What's Ledger and what are their hardware wallets? Ledger, said Krebs on Security, one of the numerous sites eyeing the teen's feat, is a company whose products are designed to physically safeguard keys used to receive or spend the user's cryptocurrencies.
For example, the company describes its Ledger Nano S as "a Bitcoin, Ethereum and Altcoins hardware wallet, based on robust safety features for storing cryptographic assets and securing digital payments. It connects to any computer (USB) and embeds a secure OLED display to double-check and confirm each transaction with a single tap on its side buttons."
So, as Krebs explained, "Hardware wallets like those sold by Ledger are designed to protect the user's private keys from malicious software that might try to harvest those credentials from the user's computer. The devices enable transactions via a connection to a USB port on the user's computer, but they don't reveal the private key to the PC."
Is having private keys that can be connected to a PC via a USB port the perfect safeguard or the perfect storm? Anyone thinking about such a question was drawn to the blog posted by Rashid. He said an attacker could use the vulnerability to get private keys from the device.
Krebs reported that Kenneth White, director of the Open Crypto Audit Project, was impressed with Rashid's proof-of-concept attack code, which Rashid sent to Ledger approximately four months ago. (Saleem Rashid thanked Josh Harvey for providing him with a Ledger Nano S, to work on his exploit.)
Dan Goodin in Ars Technica presented an account of what Rashid did. He said the 15-year-old showed proof-of-concept code that allowed him "to backdoor" the Ledger Nano S hardware wallet.
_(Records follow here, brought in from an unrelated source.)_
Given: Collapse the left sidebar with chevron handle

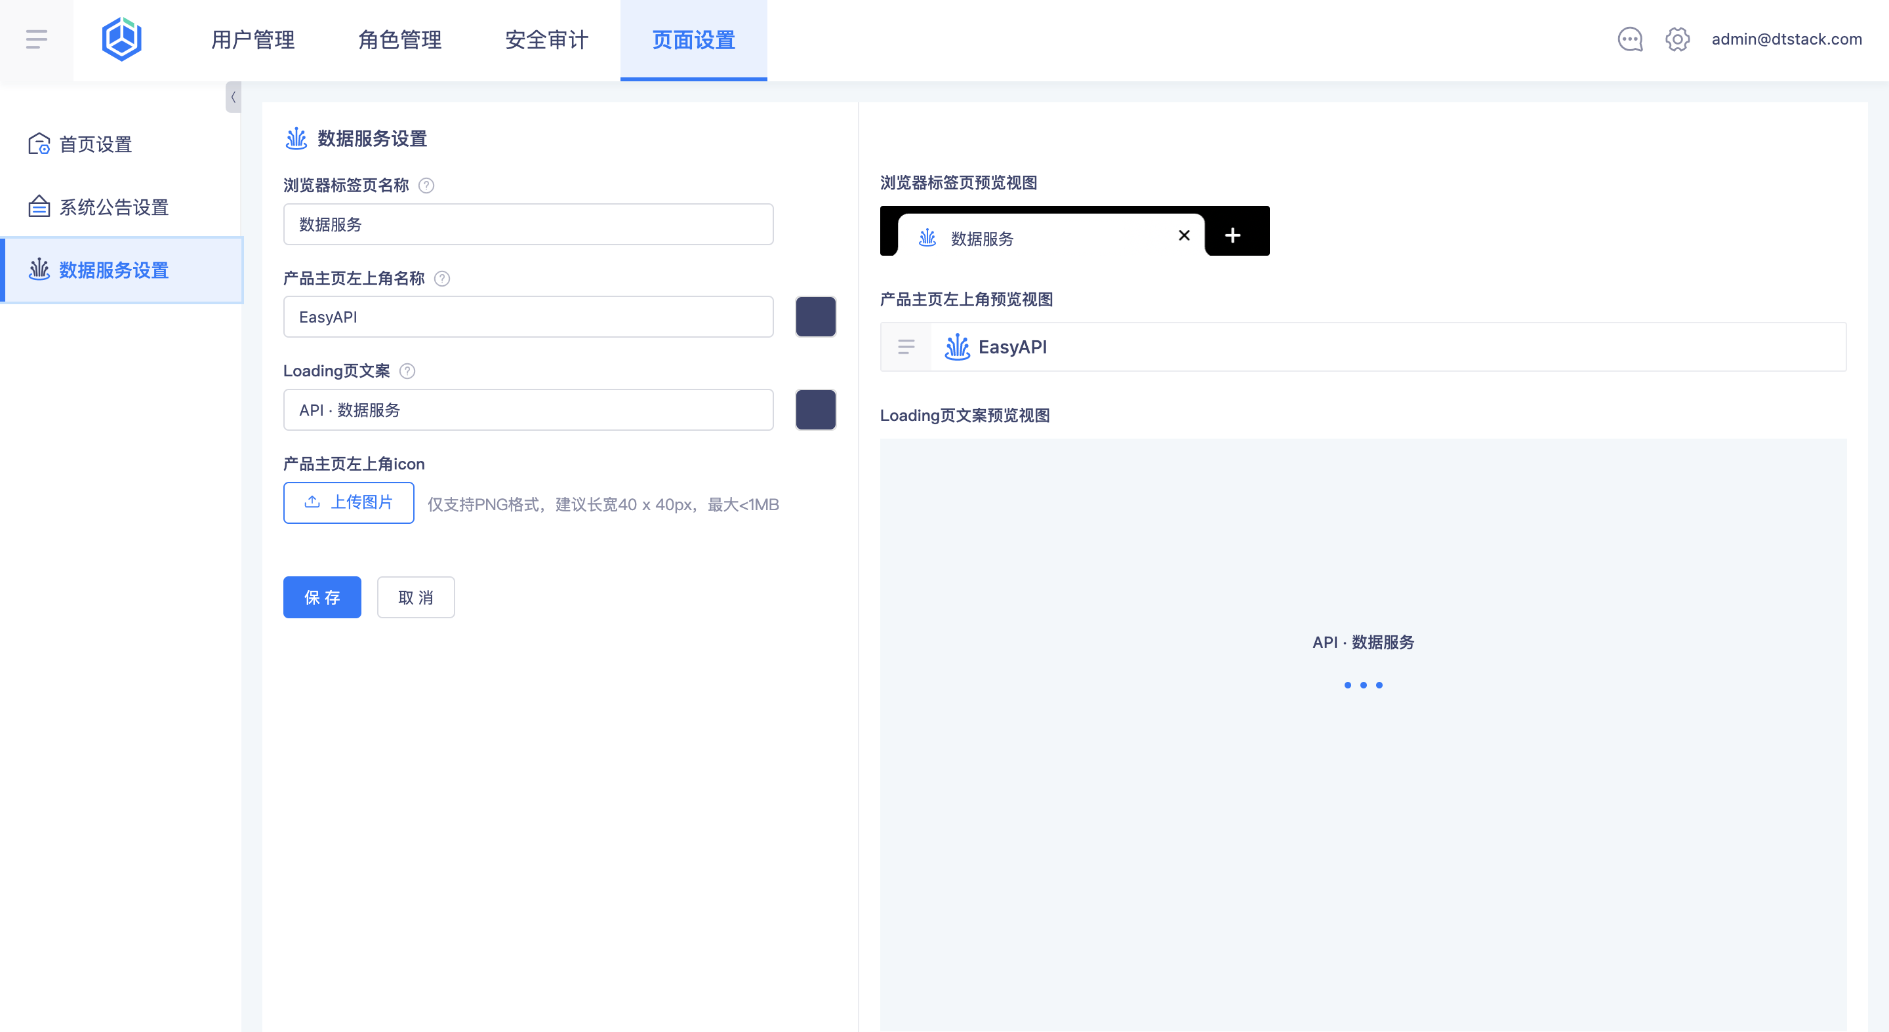Looking at the screenshot, I should (233, 97).
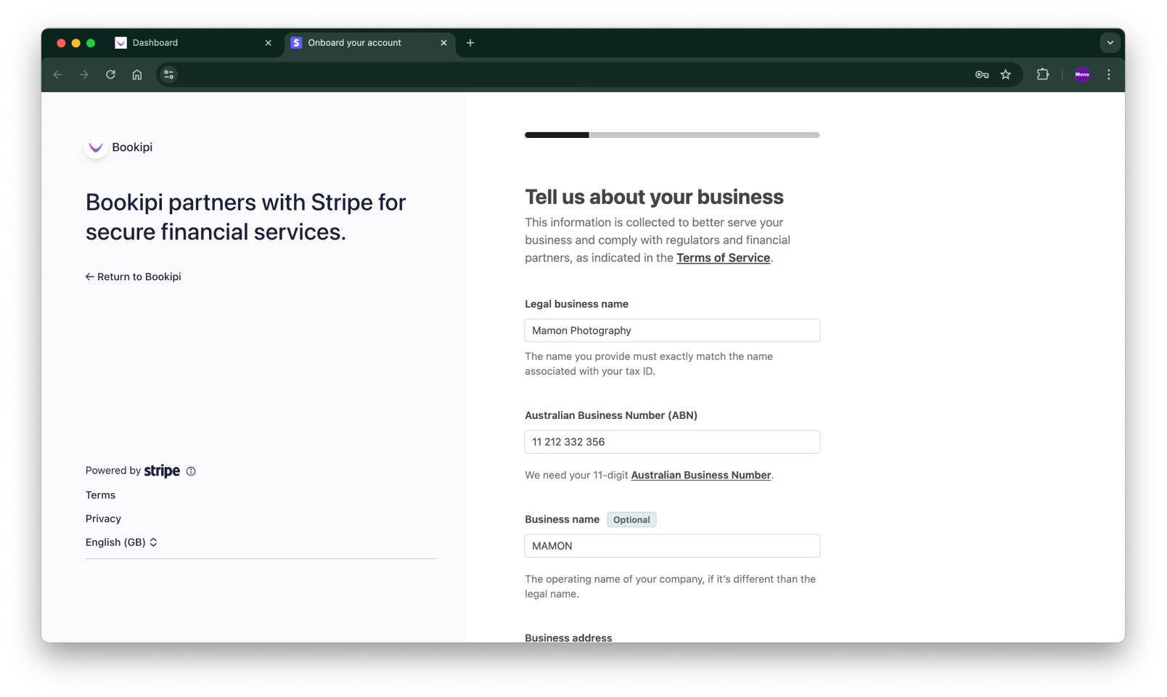Click Return to Bookipi
This screenshot has height=697, width=1167.
click(x=134, y=277)
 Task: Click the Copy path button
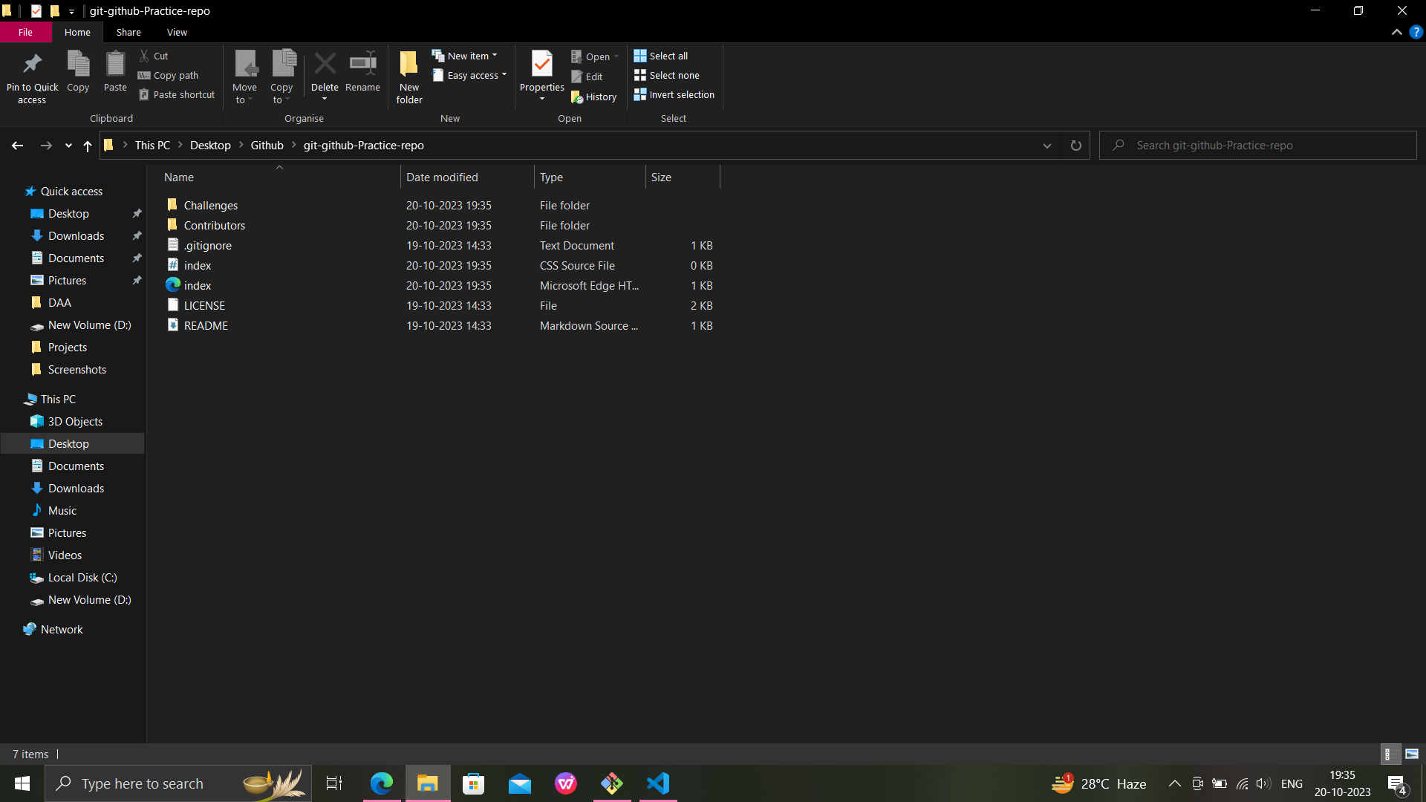(x=169, y=76)
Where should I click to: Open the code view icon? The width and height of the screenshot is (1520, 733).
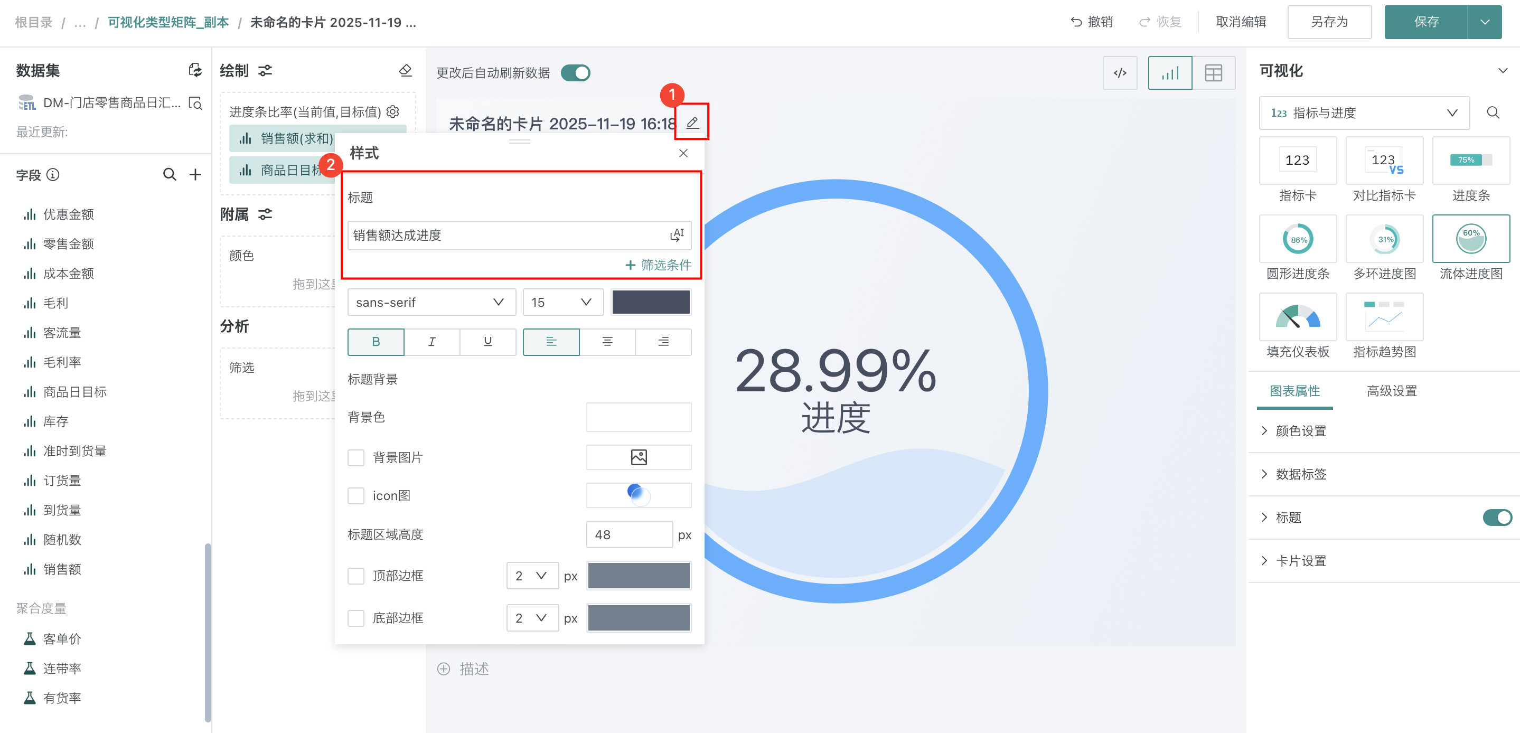click(x=1119, y=73)
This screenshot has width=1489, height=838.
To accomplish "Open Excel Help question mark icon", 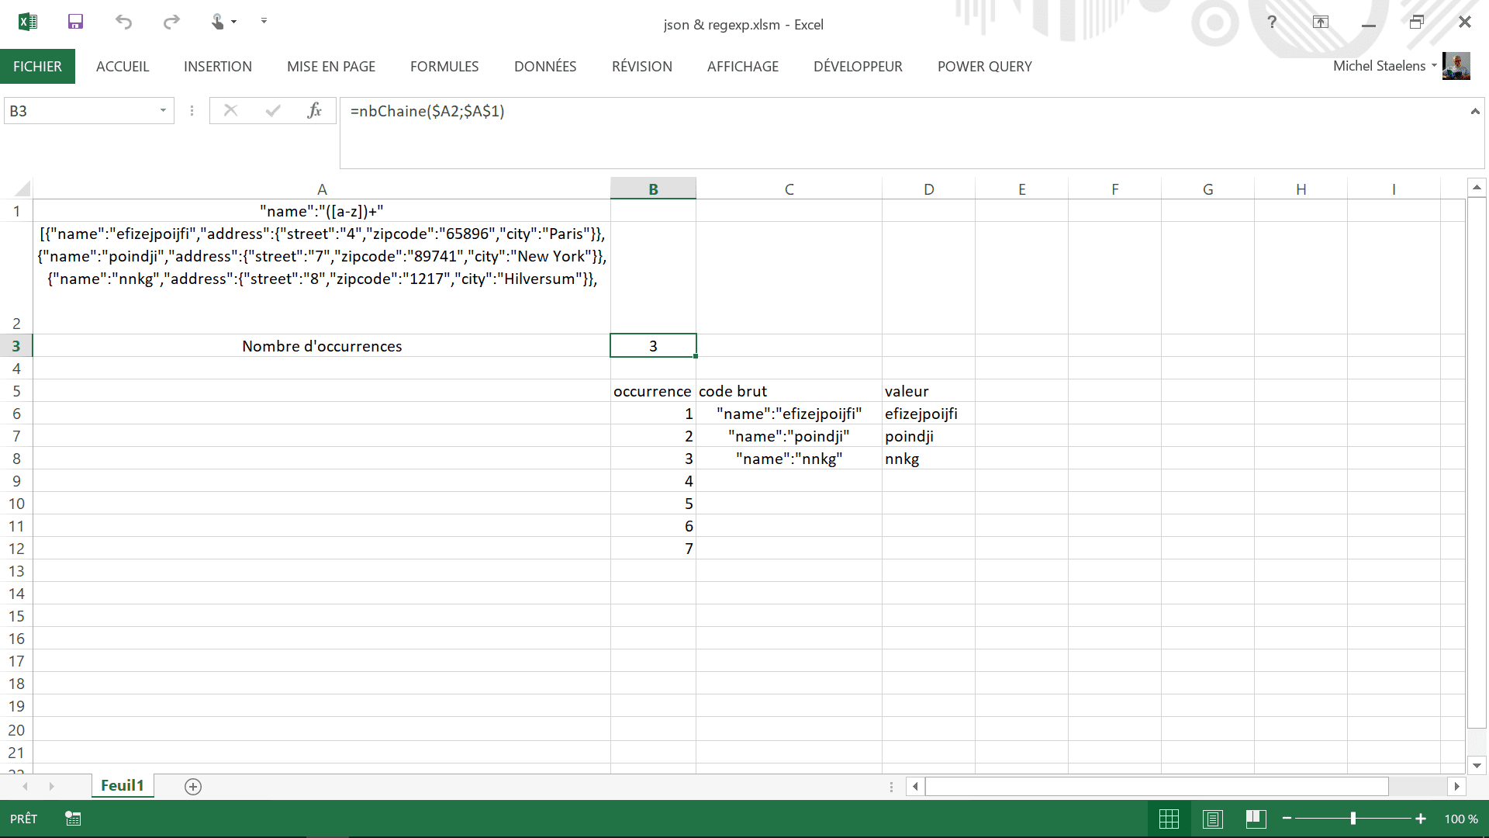I will (x=1272, y=22).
John Biggs in TechCrunch noted that Ledger CEO Eric Larchevêque claimed that there were no reports of the vulnerability's effects on any active devices. Joon Ian Wong, Quartz, similarly reported that Ledger said it was not aware of any funds that have been stolen from the devices."
Ledger officials, meanwhile, updated the Nano S to address the vulnerability. Alphr reported that Ledger issued a patch for the Ledger Nano S, four months after the initial disclosure. So as far as Nano S goes, Ledger said the problem was addressed.
The company blog posted on March 20, "Firmware 1.4: deep dive into three vulnerabilities which have been fixed," regarding "security improvements made to our firmware." They said they strongly encouraged their users to update their firmware by following their step by step guide.
According to Ledger, the firmware update patches three security issues. "The update process verifies the integrity of your device and a successful 1.4.1 update is the guarantee that your device has not been the target of any of the patched attack. There is no need to take any other action, your seed / private keys are safe."
Ledger has offices in Paris, Vierzon & San Francisco.
In the bigger picture, as many security pundits say, it is best not to assume any device is immune from attack.
Biggs in TechCrunch weighed in: "Ultimately, this breach shows us that hardware wallets are a good solution but still not foolproof. Regular updates and careful key management are still vitally important."
Quoted by BBC News, Craig Young, a researcher at security firm Tripwire, commented: "It is very difficult to thoroughly secure any device from attackers with physical access. This is why it is so critical to have trusted component makers, merchants, and repair facilities."